Talin, the very young Lunar "soldier" in "Captured", had keywords at around 13, and a few high skills at the 1W level. (I think "wants to be a hero" was the highest, and he kept augmenting with it). His "ride" really was so low that he tended to lose against a default 14 for "stay mounted on mildly startled horse". But as we point out in the story, it was still better than the 6 that the rest of his comrades in arms boasted.

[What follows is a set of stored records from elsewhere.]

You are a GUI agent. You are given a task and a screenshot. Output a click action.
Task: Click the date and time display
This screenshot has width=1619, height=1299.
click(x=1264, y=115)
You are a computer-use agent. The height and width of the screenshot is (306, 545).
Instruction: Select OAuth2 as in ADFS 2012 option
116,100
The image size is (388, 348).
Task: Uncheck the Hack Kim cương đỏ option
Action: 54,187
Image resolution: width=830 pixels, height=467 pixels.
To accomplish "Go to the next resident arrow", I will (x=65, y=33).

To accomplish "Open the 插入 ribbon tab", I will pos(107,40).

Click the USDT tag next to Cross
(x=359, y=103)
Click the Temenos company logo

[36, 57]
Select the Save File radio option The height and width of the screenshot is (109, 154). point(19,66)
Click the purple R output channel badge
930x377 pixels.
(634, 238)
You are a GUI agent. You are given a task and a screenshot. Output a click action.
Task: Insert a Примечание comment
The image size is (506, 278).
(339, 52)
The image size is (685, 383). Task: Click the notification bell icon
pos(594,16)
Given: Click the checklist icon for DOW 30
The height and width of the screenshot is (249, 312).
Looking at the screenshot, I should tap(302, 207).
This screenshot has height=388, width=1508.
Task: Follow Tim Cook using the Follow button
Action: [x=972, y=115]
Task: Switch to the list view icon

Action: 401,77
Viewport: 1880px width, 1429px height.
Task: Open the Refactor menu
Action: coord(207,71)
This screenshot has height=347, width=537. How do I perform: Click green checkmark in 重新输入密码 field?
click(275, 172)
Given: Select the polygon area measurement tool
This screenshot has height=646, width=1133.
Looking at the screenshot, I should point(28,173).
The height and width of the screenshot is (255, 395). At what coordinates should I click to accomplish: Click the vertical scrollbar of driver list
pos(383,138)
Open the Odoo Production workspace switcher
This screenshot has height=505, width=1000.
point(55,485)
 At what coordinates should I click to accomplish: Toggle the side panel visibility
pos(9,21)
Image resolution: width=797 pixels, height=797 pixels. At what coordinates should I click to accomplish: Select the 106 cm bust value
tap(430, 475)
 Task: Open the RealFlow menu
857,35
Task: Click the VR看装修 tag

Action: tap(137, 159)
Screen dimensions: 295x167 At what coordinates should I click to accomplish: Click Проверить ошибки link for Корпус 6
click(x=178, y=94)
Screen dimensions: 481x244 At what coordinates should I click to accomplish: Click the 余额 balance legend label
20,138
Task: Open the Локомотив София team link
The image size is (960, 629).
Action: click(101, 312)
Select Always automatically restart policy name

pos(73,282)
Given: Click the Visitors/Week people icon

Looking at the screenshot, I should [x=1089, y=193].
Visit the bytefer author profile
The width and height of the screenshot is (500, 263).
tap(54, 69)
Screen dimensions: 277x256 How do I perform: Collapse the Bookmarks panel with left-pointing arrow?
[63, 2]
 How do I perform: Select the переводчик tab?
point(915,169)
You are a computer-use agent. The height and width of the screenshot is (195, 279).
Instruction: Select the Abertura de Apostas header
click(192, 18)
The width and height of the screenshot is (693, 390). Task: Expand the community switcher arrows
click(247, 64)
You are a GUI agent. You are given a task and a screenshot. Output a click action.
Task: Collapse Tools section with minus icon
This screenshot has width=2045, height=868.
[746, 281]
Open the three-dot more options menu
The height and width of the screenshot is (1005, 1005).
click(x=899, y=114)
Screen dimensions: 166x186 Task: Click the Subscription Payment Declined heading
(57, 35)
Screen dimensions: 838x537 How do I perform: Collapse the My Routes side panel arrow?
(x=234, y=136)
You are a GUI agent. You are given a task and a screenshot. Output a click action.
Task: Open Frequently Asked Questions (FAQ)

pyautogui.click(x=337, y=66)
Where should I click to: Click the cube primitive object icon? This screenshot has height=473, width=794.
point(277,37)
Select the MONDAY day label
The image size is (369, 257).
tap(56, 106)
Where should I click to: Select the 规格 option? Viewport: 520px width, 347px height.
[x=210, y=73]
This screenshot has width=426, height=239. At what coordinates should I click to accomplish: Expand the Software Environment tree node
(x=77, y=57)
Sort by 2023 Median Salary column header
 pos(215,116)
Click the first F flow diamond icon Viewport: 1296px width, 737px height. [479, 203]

> Whatever happened to the 'what no self respecting
> > hero would fail at.'
>
> I suspect that people may have very different
> interpretations of what
> 'self-respecting hero' actually means. Do we assume,
> for example, that a
> character of starting-RQ ability is a
> 'self-respecting hero'? We might
> well, if we take the word 'hero' to simply mean
> 'protagonist', rather
> than 'somebody who shapes the world' or some similar
> definition. This is
> something that I think people can reasonably differ
> on, even with the exact same rule set.

I take the "no self-respecting hero would fail" option when we're just not interested in the contest, and success seems likely. There may be times when we are interested in the contest even if success would normally be automatic: I remember a time when my PC had taken a LOT of injuries, and I started to wonder what her chances were of standing up and walking ten yards. Fighting, yes, adrenaline kicks in and you can use the normal rules (about -20 to all actions at the time), but after the battle?

Having her stagger to her feet and collapse part-way would have been dramatic and "heroic" in the "protagonist" sense - it's something that the book would show, because it says something about her.

> The simplest way, I guess, is to look at what sort
> of augments your PCs
> typically get, and just apply that. You said, I
> think, that your PCs
> could typically raise their stats by 50% using
> augments. Use that as
> your benchmark - every NPC of significance actually
> rolls against a TN
> 50% higher than his raw stat in the ability. Kallyr
> has 10w2? OK, she
> has a TN of 15w3. Harrek is 10w5? He has a TN of
> 5w8. And so on.

Though of course you can also look at where those NPCs would typically get augments from, and raise or lower this according to circumstances. A bit harder work, but adds more colour and rewards player ingenuity.

The Vampire the Swords PCs are currently up against, for instance: they realised he was very good at resisting theistic magic. So they pulled in followers who used sorcery and spirit magic. Switched off his main augments just like that.

Put Kallyr in a situation where some of her followers are missing, and a contest that isn't relevant to any of her relationships, and most of her augments vanish, too. If you can figure out how to make those relationships work against her, she starts getting heavy *negative* augments. And that's fun.